Une fondation laïque et une association cultuelle garanties sans financements étrangers: l'Etat et les représentants musulmans ont relancé lundi le chantier de construction d'un "islam de France", dans un climat rendu électrique par les attentats et les polémiques.


La séquence et la photo étaient attendues après un été marqué par les attaques jihadistes de Nice et Saint-Etienne-du-Rouvray, sans parler du feuilleton sur le burkini qui agite la rentrée politique à huit mois de la présidentielle. Le bureau élargi du Conseil français du culte musulman (CFCM) était là au grand complet, avec de nombreuses personnalités politiques, culturelles et du monde de l'entreprise conviées au ministère de l'Intérieur pour une "journée de consultations sur l'islam de France".
Trois sujets étaient au menu, portant sur les financements de projets culturels ou religieux, mais aussi le renforcement de la formation des imams.

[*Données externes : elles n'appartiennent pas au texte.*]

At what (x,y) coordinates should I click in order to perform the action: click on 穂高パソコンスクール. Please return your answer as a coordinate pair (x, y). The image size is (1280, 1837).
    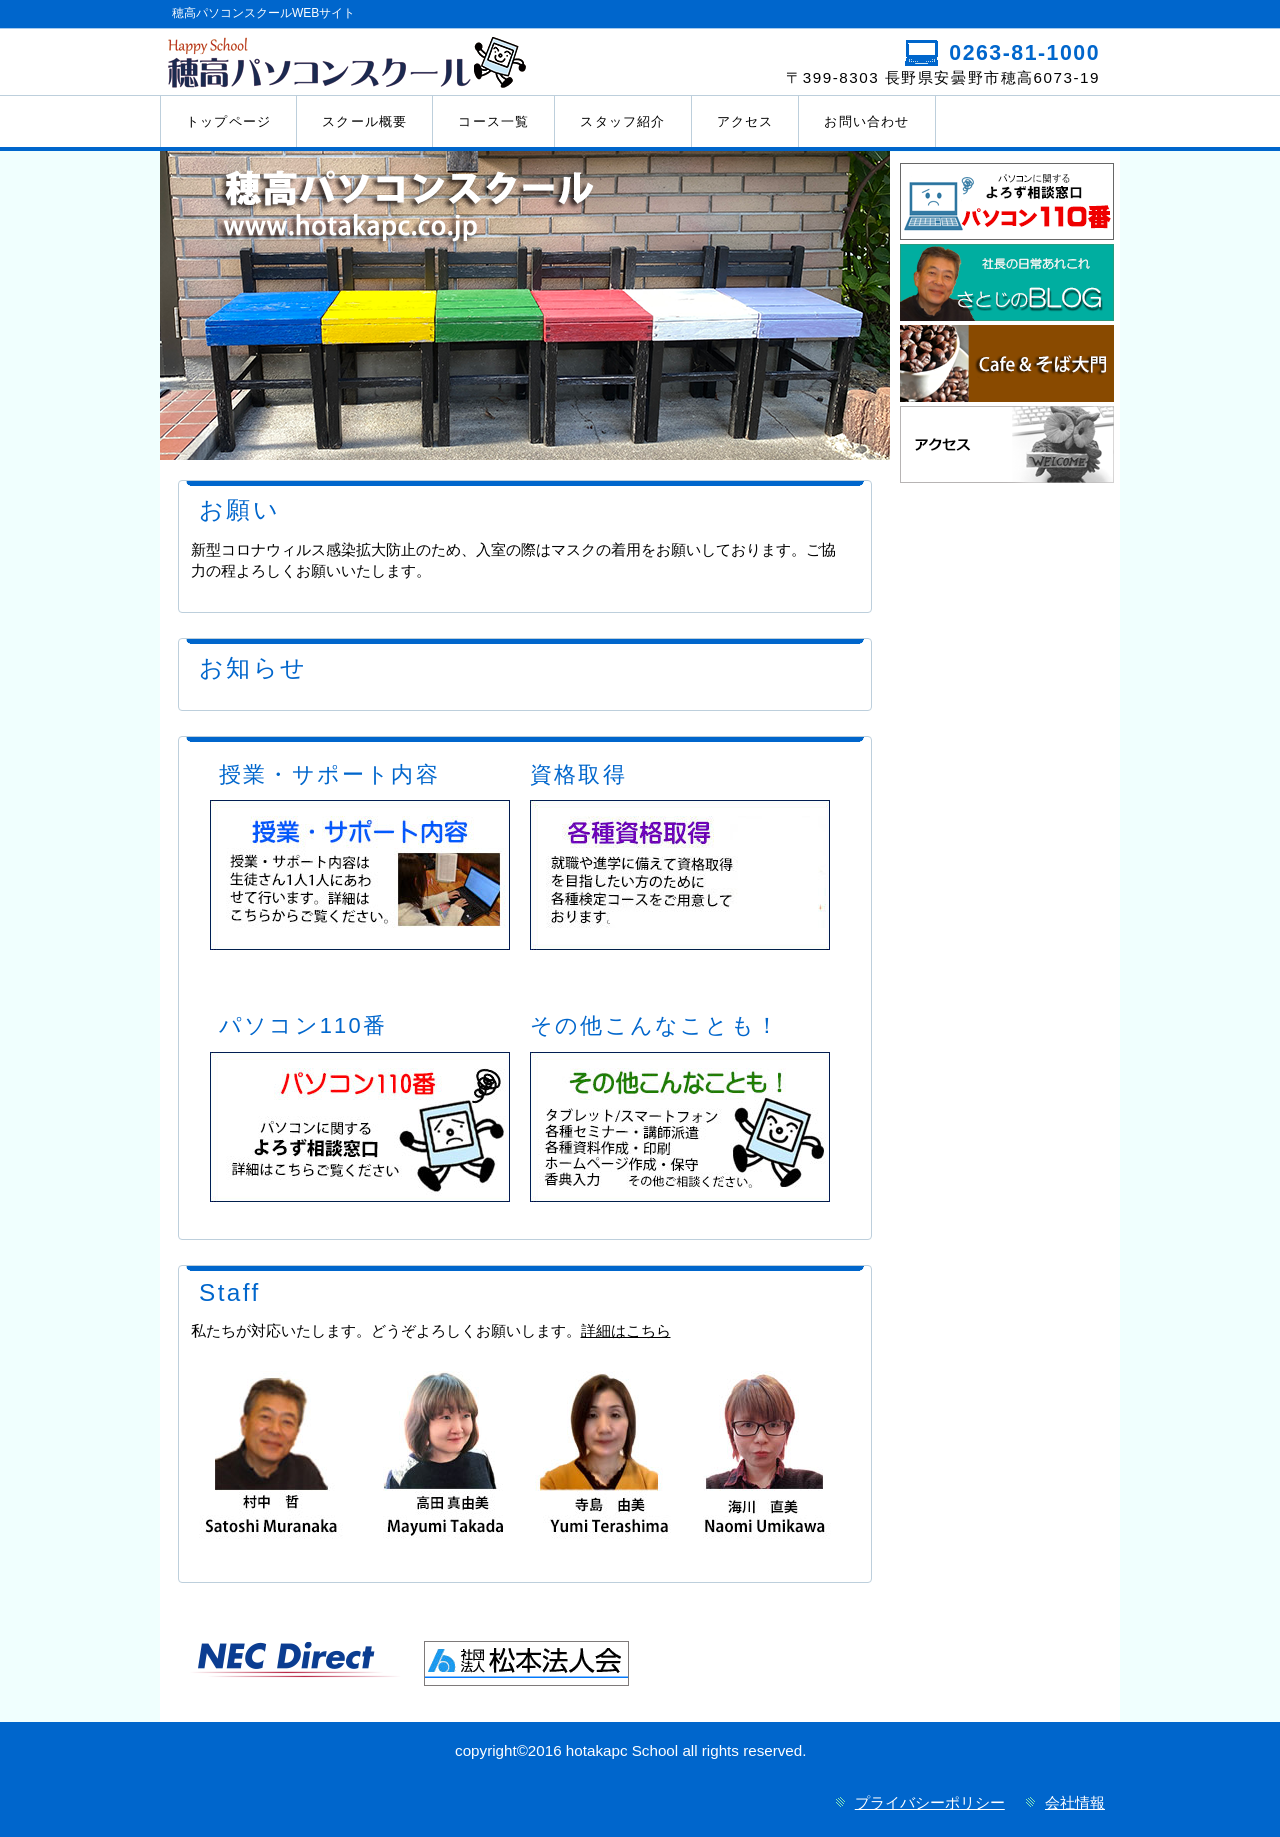
    Looking at the image, I should click on (397, 61).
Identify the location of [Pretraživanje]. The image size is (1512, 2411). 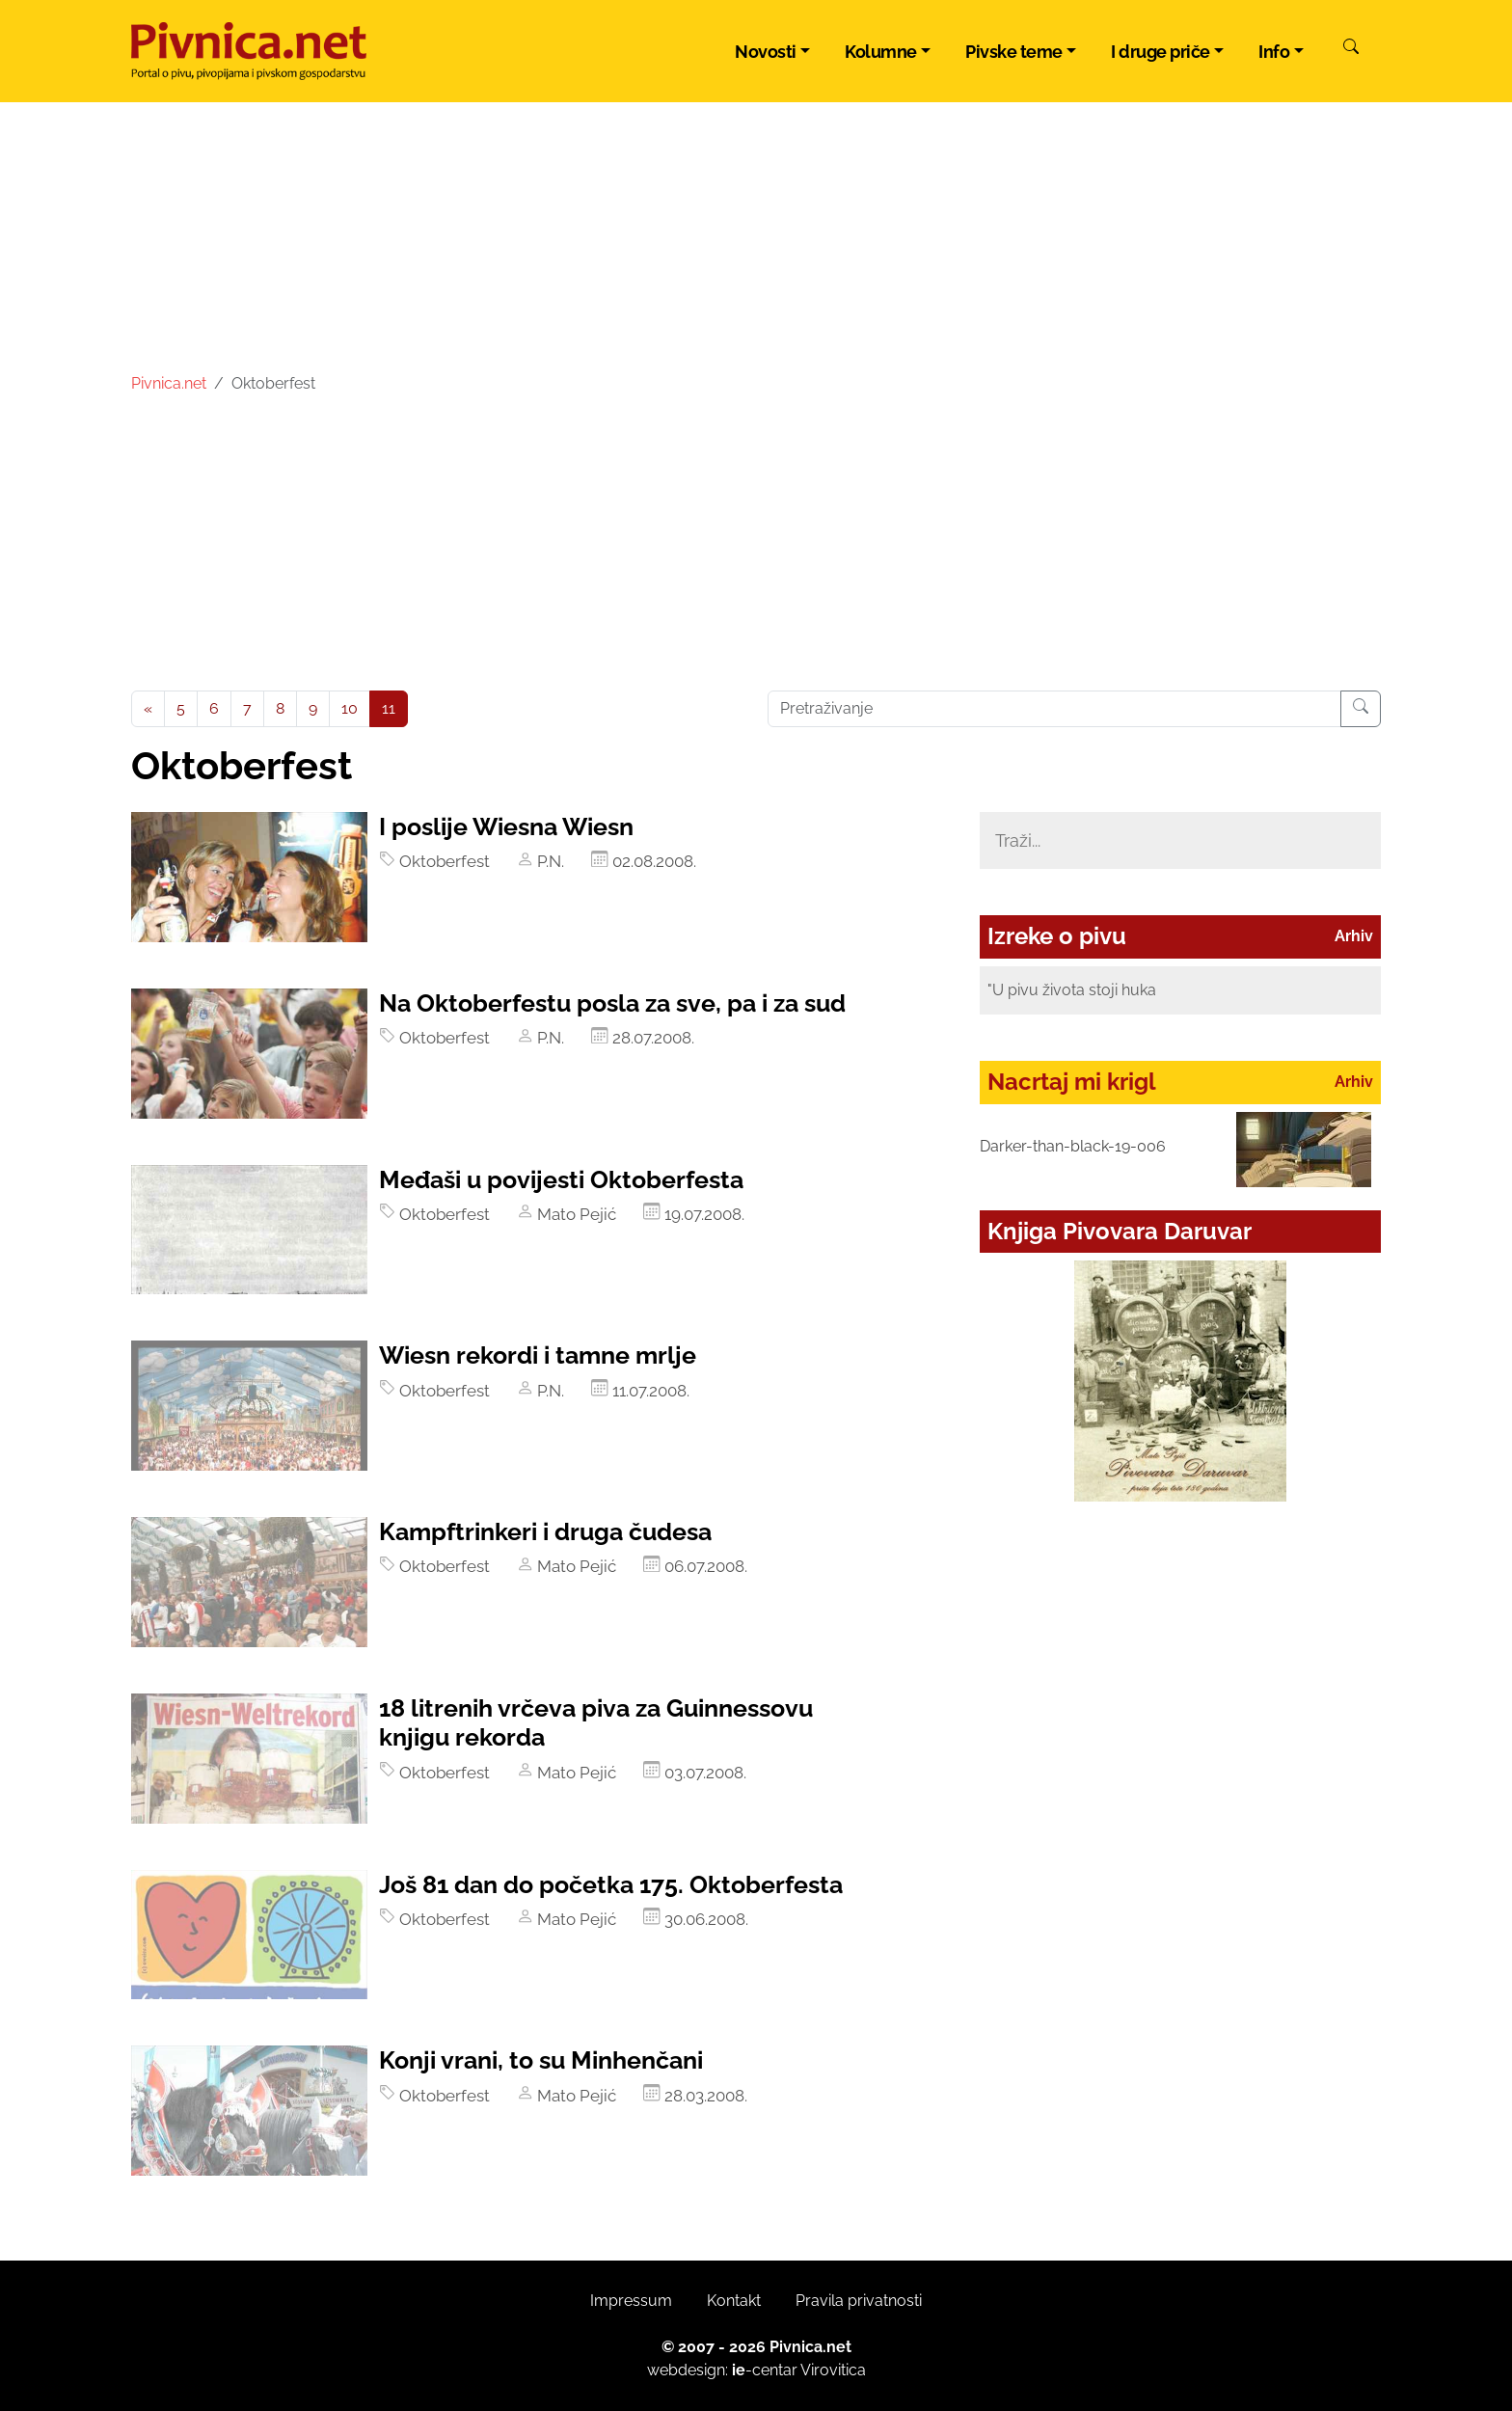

Comme prévu, une fondation d'utilité publique, laïque, sera créée à l'automne et présidée par l'ancien ministre de l'Intérieur Jean-Pierre Chevènement, 77 ans. A ses côtés siègeront notamment le Prix Goncourt Tahar Ben Jelloun, l'islamologue réformateur Ghaleb Bencheikh, le recteur de la mosquée de Lyon Kamel Kabtane, un acteur de terrain reconnu, et l'entrepreneure Najoua Arduini-Elatfani, figure de la société civile musulmane.
"C'est une oeuvre de longue haleine", a prévenu Jean-Pierre Chevènement à son arrivée à l'hôtel de Beauvau, en rappelant qu'il avait travaillé à la construction d'un "islam de France" dès 1997.
Cette fondation doit permettre de lever des financements pour des projets en matière profane (thèses de recherche sur l'islam, bourses d'études...). Laïcité oblige, le volet religieux de la recherche de financements (formation théologique des imams, construction de mosquées...) sera entre les mains d'une association cultuelle (loi de 1905) administrée par des représentants musulmans, et dans laquelle l'Etat ne sera pas partie prenante.
Ni la fondation laïque ni l'association cultuelle qui lui sera adossée ne seront autorisées à recevoir des financements étrangers (hors Union européenne), souvent critiqués même s'ils sont minoritaires (environ 15%, selon l'Intérieur) car jugés peu transparents et difficilement compatibles avec le projet d'un islam républicain. "Cette interdiction sera inscrite dans leurs statuts", a-t-on souligné place Beauvau.
- Contribution sur le halal -
Des financements étrangers, ne transitant pas par ces deux structures, seront toujours possibles - pas question par exemple de se priver des deux millions d'euros alloués par l'Algérie chaque année à la grande mosquée de Paris -, mais l'Intérieur parie sur leur recul global à la faveur de la mise en place de ce meccano complexe. "En suscitant de nouvelles ressources en France, on doit avoir un effet sur le tarissement des financements étrangers", prédit-t-on dans l'entourage du ministre de l'Intérieur, Bernard Cazeneuve.
Un groupe de travail doit être mis en place prochainement pour déterminer les statuts et la composition de l'association cultuelle. Ce groupe devra aussi engager une négociation avec la filière halal pour établir une "contribution volontaire" sur ce marché juteux - estimé par certaines sources professionnelles à cinq milliards d'euros par an -, et dont les représentants musulmans espèrent faire une source de financement durable.
En outre, l'Intérieur veut avancer sur la formation des imams, en créant une formation complète en islamologie dans une ou plusieurs universités françaises, avec à la clé un statut d'étudiant qui n'existe pas, actuellement, dans les instituts de théologie privés. Une mission a été confiée en ce sens à un spécialiste de la laïcité, un théologien et un juriste qui remettront un rapport en décembre.
Mais pourquoi la nouvelle fondation réussirait là où la "fondation des oeuvres de l'islam de France" qu'elle va remplacer, mort-née en 2005 en raison de dissensions internes, a échoué?
"A l'époque, le CFCM avait à peine deux ans, les différentes composantes de l'islam apprenaient encore à se connaître. Aujourd'hui nous avons acquis la maturité, et la gravité des défis nous commande de travailler dans l'unité", assure le président du Conseil du culte, Anouar Kbibech, qui sera membre de droit du conseil d'administration de la fondation.